-- BEGIN Items --

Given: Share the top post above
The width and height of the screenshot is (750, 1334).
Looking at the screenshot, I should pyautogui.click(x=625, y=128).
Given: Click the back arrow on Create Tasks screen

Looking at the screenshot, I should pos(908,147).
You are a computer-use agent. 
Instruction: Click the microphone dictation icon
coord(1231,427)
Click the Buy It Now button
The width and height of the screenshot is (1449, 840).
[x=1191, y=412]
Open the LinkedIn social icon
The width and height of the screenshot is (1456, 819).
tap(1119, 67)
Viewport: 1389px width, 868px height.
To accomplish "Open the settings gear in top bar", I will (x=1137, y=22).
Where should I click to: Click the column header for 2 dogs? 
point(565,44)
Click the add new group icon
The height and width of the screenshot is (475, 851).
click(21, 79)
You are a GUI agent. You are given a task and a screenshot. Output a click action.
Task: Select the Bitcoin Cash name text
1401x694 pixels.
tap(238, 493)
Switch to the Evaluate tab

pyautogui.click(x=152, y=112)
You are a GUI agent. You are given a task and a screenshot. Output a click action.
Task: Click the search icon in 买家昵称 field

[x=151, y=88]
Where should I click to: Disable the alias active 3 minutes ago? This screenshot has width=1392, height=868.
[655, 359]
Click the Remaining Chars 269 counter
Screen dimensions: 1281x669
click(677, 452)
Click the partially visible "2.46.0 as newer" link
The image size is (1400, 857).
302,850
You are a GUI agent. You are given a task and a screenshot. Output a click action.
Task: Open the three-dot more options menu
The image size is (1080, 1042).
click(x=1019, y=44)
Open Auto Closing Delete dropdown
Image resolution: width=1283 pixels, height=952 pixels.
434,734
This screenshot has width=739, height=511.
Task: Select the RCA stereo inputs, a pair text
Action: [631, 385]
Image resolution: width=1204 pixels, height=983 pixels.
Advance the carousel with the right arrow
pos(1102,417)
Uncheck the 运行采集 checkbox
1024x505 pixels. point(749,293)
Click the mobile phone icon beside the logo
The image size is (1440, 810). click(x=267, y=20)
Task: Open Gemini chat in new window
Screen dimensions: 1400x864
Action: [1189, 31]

-- END Items --

(What the task asks): Rewrite every one of the entries above, changing "GUI agent" to "interface agent" wherever it occurs and keeping everything else the same.

(Result of this task):
Given: Share the top post above
The width and height of the screenshot is (750, 1334).
Looking at the screenshot, I should pyautogui.click(x=625, y=128).
Given: Click the back arrow on Create Tasks screen

Looking at the screenshot, I should pos(908,147).
You are a computer-use agent. 
Instruction: Click the microphone dictation icon
coord(1231,427)
Click the Buy It Now button
The width and height of the screenshot is (1449, 840).
[x=1191, y=412]
Open the LinkedIn social icon
The width and height of the screenshot is (1456, 819).
tap(1119, 67)
Viewport: 1389px width, 868px height.
To accomplish "Open the settings gear in top bar", I will (x=1137, y=22).
Where should I click to: Click the column header for 2 dogs? 
point(565,44)
Click the add new group icon
The height and width of the screenshot is (475, 851).
click(21, 79)
You are a interface agent. You are given a task and a screenshot. Output a click action.
Task: Select the Bitcoin Cash name text
1401x694 pixels.
tap(238, 493)
Switch to the Evaluate tab

pyautogui.click(x=152, y=112)
You are a interface agent. You are given a task and a screenshot. Output a click action.
Task: Click the search icon in 买家昵称 field

[x=151, y=88]
Where should I click to: Disable the alias active 3 minutes ago? This screenshot has width=1392, height=868.
[655, 359]
Click the Remaining Chars 269 counter
Screen dimensions: 1281x669
click(677, 452)
Click the partially visible "2.46.0 as newer" link
The image size is (1400, 857).
302,850
You are a interface agent. You are given a task and a screenshot. Output a click action.
Task: Open the three-dot more options menu
The image size is (1080, 1042).
click(x=1019, y=44)
Open Auto Closing Delete dropdown
Image resolution: width=1283 pixels, height=952 pixels.
434,734
This screenshot has width=739, height=511.
Task: Select the RCA stereo inputs, a pair text
Action: [631, 385]
Image resolution: width=1204 pixels, height=983 pixels.
Advance the carousel with the right arrow
pos(1102,417)
Uncheck the 运行采集 checkbox
1024x505 pixels. point(749,293)
Click the mobile phone icon beside the logo
The image size is (1440, 810). click(x=267, y=20)
Task: Open Gemini chat in new window
Screen dimensions: 1400x864
Action: [1189, 31]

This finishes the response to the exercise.